Instructions for Service and Notice of Right to Object/Appeal
The United States District Clerk shall serve a copy of this report and recommendation on
all parties by either (1) electronic transmittal to all parties represented by attorneys registered as
a “filing user” with the clerk of court, or (2) by mailing a copy to those not registered by certified
mail, return receipt requested. Written objections to this report and recommendation must be
filed within fourteen (14) days after being served with a copy of same, unless this time period is
modified by the district court. 28 U.S.C. § 636(b)(1); FED. R. CIV. P. 72(b).

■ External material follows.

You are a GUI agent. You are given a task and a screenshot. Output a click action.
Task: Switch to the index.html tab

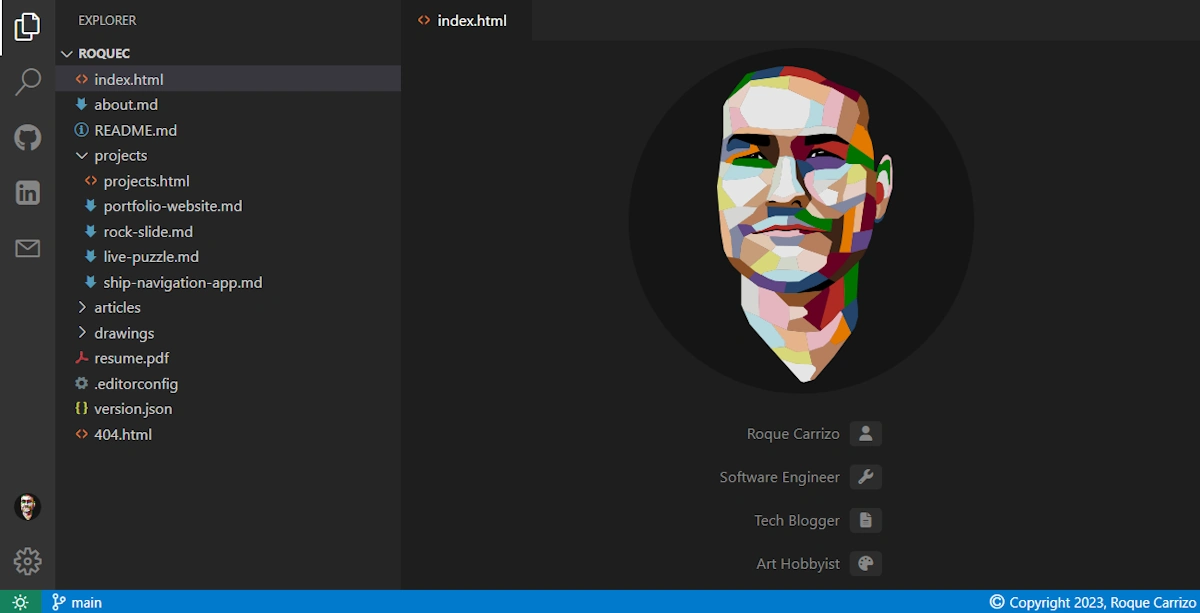point(470,20)
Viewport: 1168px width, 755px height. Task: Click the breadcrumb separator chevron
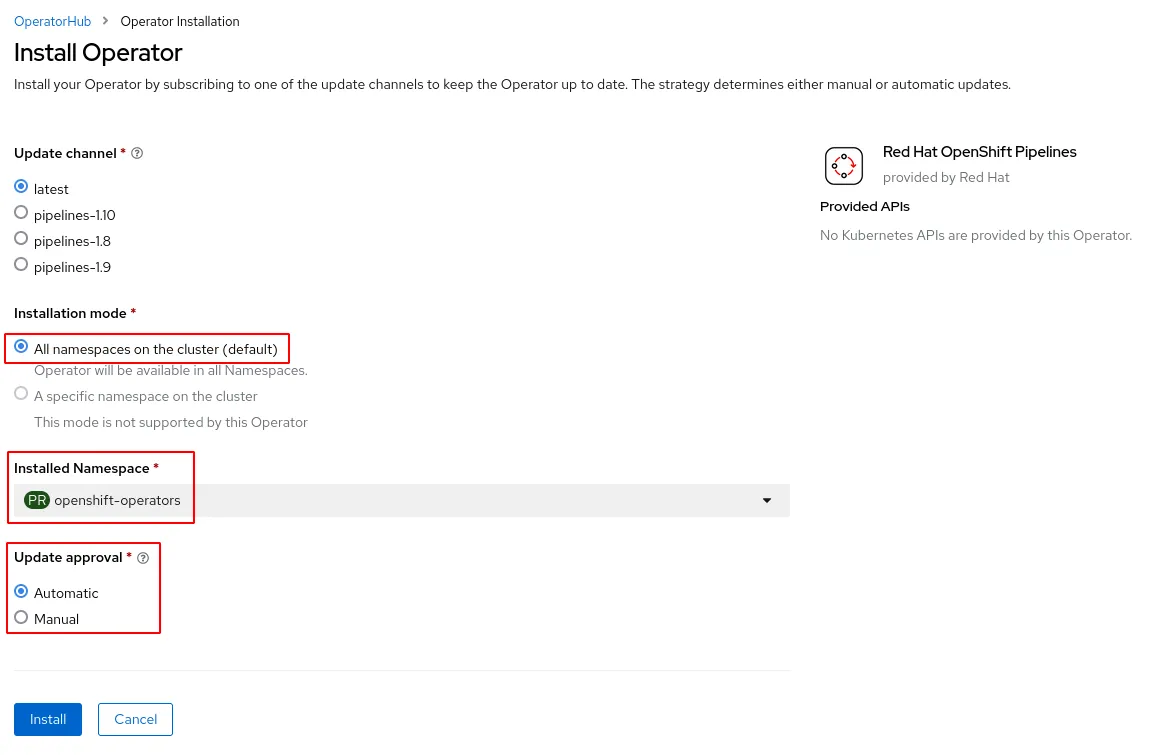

The party shall file
the objections with the clerk of the court, and serve the objections on all other parties. A party
filing objections must specifically identify those findings, conclusions or recommendations to
which objections are being made and the basis for such objections; the district court need not
consider frivolous, conclusive or general objections. A party’s failure to file written objections
to the proposed findings, conclusions and recommendations contained in this report shall bar the
party from a de novo determination by the district court. Thomas v. Arn, 474 U.S. 140, 149–52
(1985); Acuña v. Brown & Root, Inc., 200 F.3d 335, 340 (5th Cir. 2000). Additionally, failure to
file timely written objections to the proposed findings, conclusions and recommendations
18
contained in this report and recommendation shall bar the aggrieved party, except upon grounds
of plain error, from attacking on appeal the unobjected-to proposed factual findings and legal
conclusions accepted by the district court. Douglass v. United Servs. Auto. Ass’n, 79 F.3d 1415,
1428–29 (5th Cir. 1996) (en banc).
SIGNED this 15th day of August, 2017.